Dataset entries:
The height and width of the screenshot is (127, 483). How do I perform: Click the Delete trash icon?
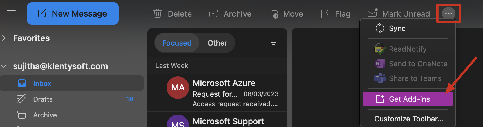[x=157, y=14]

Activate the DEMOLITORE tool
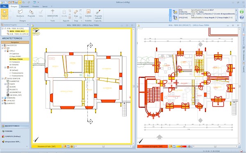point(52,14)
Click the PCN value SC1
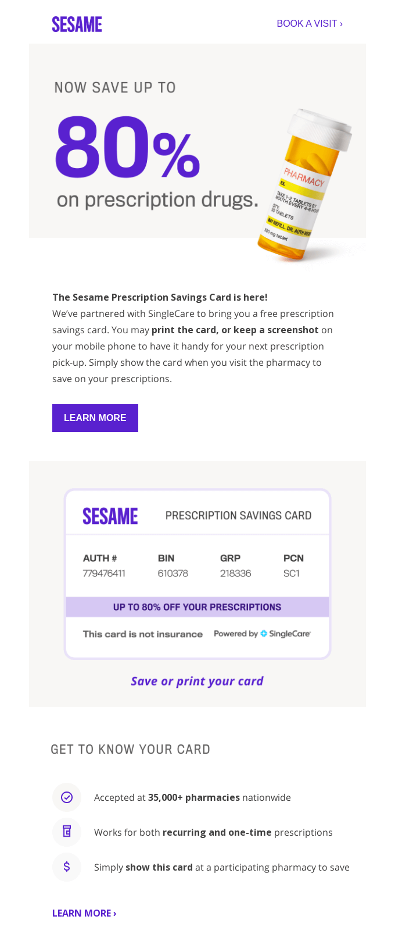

- Work instruction
Please repeat the records above word for word, and do not include the pictures.

- Response for this exercise
The height and width of the screenshot is (127, 483). How do I perform: Click the Delete trash icon?
[x=157, y=14]

Activate the DEMOLITORE tool
point(52,14)
Click the PCN value SC1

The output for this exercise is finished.